*** Opening Information provided ***
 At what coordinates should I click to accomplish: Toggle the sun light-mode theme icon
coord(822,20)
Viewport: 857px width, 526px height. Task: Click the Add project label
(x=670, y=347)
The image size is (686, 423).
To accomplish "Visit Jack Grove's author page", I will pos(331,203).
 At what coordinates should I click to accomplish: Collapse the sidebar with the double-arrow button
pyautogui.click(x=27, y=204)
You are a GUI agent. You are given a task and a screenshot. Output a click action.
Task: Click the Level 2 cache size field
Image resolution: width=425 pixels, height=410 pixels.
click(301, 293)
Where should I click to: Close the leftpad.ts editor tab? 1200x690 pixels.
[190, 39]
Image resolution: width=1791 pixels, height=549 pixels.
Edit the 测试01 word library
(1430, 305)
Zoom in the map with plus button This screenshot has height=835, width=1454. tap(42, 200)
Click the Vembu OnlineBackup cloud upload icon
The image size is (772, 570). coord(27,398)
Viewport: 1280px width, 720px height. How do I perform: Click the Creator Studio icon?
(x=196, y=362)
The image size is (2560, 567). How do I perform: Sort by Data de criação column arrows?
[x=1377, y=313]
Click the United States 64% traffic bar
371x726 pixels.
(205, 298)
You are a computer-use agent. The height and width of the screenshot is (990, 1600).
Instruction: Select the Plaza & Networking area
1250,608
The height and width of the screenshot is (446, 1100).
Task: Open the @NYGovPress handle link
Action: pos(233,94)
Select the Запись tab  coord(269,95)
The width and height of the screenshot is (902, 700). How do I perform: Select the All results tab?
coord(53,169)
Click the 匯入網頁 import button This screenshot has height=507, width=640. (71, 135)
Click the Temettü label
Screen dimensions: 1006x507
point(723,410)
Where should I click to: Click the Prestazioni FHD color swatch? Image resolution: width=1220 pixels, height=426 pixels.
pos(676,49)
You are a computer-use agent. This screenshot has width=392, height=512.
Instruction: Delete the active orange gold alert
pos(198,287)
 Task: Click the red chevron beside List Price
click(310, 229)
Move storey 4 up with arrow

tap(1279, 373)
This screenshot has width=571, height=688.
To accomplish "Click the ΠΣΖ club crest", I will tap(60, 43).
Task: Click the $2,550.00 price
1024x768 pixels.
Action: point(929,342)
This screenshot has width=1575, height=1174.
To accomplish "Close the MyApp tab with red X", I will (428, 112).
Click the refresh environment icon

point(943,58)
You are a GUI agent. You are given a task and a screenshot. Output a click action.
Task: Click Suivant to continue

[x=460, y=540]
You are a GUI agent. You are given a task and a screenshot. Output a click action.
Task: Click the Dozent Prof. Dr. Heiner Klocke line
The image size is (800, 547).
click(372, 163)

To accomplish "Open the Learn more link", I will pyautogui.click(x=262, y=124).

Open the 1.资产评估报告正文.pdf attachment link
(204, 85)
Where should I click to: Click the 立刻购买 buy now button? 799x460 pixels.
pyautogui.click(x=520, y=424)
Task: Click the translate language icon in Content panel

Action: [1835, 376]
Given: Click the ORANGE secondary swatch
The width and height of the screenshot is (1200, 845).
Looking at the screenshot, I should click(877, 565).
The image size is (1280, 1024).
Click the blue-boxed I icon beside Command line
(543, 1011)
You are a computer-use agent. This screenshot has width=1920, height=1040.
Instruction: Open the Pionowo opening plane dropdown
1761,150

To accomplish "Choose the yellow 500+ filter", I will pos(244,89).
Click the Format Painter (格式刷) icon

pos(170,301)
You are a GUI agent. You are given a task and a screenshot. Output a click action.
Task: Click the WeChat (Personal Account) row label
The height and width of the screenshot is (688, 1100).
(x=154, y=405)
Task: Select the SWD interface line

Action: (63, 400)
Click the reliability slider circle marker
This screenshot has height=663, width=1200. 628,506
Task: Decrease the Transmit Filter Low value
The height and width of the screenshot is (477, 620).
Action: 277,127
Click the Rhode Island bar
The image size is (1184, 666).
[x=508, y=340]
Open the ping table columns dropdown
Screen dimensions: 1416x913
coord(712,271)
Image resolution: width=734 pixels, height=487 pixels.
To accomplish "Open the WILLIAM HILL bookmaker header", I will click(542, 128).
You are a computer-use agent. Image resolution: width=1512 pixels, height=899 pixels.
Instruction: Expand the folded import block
*** Closing Information provided ***
▶ _Work to be completed_:
Output all preceding records character for character.

▶ _Answer to the exercise_:
 At what coordinates should I click to accomplish: Toggle the sun light-mode theme icon
coord(822,20)
Viewport: 857px width, 526px height. Task: Click the Add project label
(x=670, y=347)
The image size is (686, 423).
To accomplish "Visit Jack Grove's author page", I will pos(331,203).
 At what coordinates should I click to accomplish: Collapse the sidebar with the double-arrow button
pyautogui.click(x=27, y=204)
You are a GUI agent. You are given a task and a screenshot. Output a click action.
Task: Click the Level 2 cache size field
Image resolution: width=425 pixels, height=410 pixels.
click(301, 293)
Where should I click to: Close the leftpad.ts editor tab? 1200x690 pixels.
[190, 39]
Image resolution: width=1791 pixels, height=549 pixels.
Edit the 测试01 word library
(1430, 305)
Zoom in the map with plus button This screenshot has height=835, width=1454. tap(42, 200)
Click the Vembu OnlineBackup cloud upload icon
The image size is (772, 570). coord(27,398)
Viewport: 1280px width, 720px height. How do I perform: Click the Creator Studio icon?
(x=196, y=362)
The image size is (2560, 567). How do I perform: Sort by Data de criação column arrows?
[x=1377, y=313]
Click the United States 64% traffic bar
371x726 pixels.
(205, 298)
You are a computer-use agent. The height and width of the screenshot is (990, 1600).
Instruction: Select the Plaza & Networking area
1250,608
The height and width of the screenshot is (446, 1100).
Task: Open the @NYGovPress handle link
Action: pos(233,94)
Select the Запись tab  coord(269,95)
The width and height of the screenshot is (902, 700). How do I perform: Select the All results tab?
coord(53,169)
Click the 匯入網頁 import button This screenshot has height=507, width=640. (71, 135)
Click the Temettü label
Screen dimensions: 1006x507
point(723,410)
Where should I click to: Click the Prestazioni FHD color swatch? Image resolution: width=1220 pixels, height=426 pixels.
pos(676,49)
You are a computer-use agent. This screenshot has width=392, height=512.
Instruction: Delete the active orange gold alert
pos(198,287)
 Task: Click the red chevron beside List Price
click(310, 229)
Move storey 4 up with arrow

tap(1279, 373)
This screenshot has width=571, height=688.
To accomplish "Click the ΠΣΖ club crest", I will tap(60, 43).
Task: Click the $2,550.00 price
1024x768 pixels.
Action: point(929,342)
This screenshot has width=1575, height=1174.
To accomplish "Close the MyApp tab with red X", I will (428, 112).
Click the refresh environment icon

point(943,58)
You are a GUI agent. You are given a task and a screenshot. Output a click action.
Task: Click Suivant to continue

[x=460, y=540]
You are a GUI agent. You are given a task and a screenshot. Output a click action.
Task: Click the Dozent Prof. Dr. Heiner Klocke line
The image size is (800, 547).
click(372, 163)

To accomplish "Open the Learn more link", I will pyautogui.click(x=262, y=124).

Open the 1.资产评估报告正文.pdf attachment link
(204, 85)
Where should I click to: Click the 立刻购买 buy now button? 799x460 pixels.
pyautogui.click(x=520, y=424)
Task: Click the translate language icon in Content panel

Action: [1835, 376]
Given: Click the ORANGE secondary swatch
The width and height of the screenshot is (1200, 845).
Looking at the screenshot, I should click(877, 565).
The image size is (1280, 1024).
Click the blue-boxed I icon beside Command line
(543, 1011)
You are a computer-use agent. This screenshot has width=1920, height=1040.
Instruction: Open the Pionowo opening plane dropdown
1761,150

To accomplish "Choose the yellow 500+ filter", I will pos(244,89).
Click the Format Painter (格式刷) icon

pos(170,301)
You are a GUI agent. You are given a task and a screenshot. Output a click action.
Task: Click the WeChat (Personal Account) row label
The height and width of the screenshot is (688, 1100).
(x=154, y=405)
Task: Select the SWD interface line

Action: (63, 400)
Click the reliability slider circle marker
This screenshot has height=663, width=1200. 628,506
Task: Decrease the Transmit Filter Low value
The height and width of the screenshot is (477, 620).
Action: 277,127
Click the Rhode Island bar
The image size is (1184, 666).
[x=508, y=340]
Open the ping table columns dropdown
Screen dimensions: 1416x913
coord(712,271)
Image resolution: width=734 pixels, height=487 pixels.
To accomplish "Open the WILLIAM HILL bookmaker header", I will click(542, 128).
You are a computer-use agent. Image resolution: width=1512 pixels, height=899 pixels.
Instruction: Expand the folded import block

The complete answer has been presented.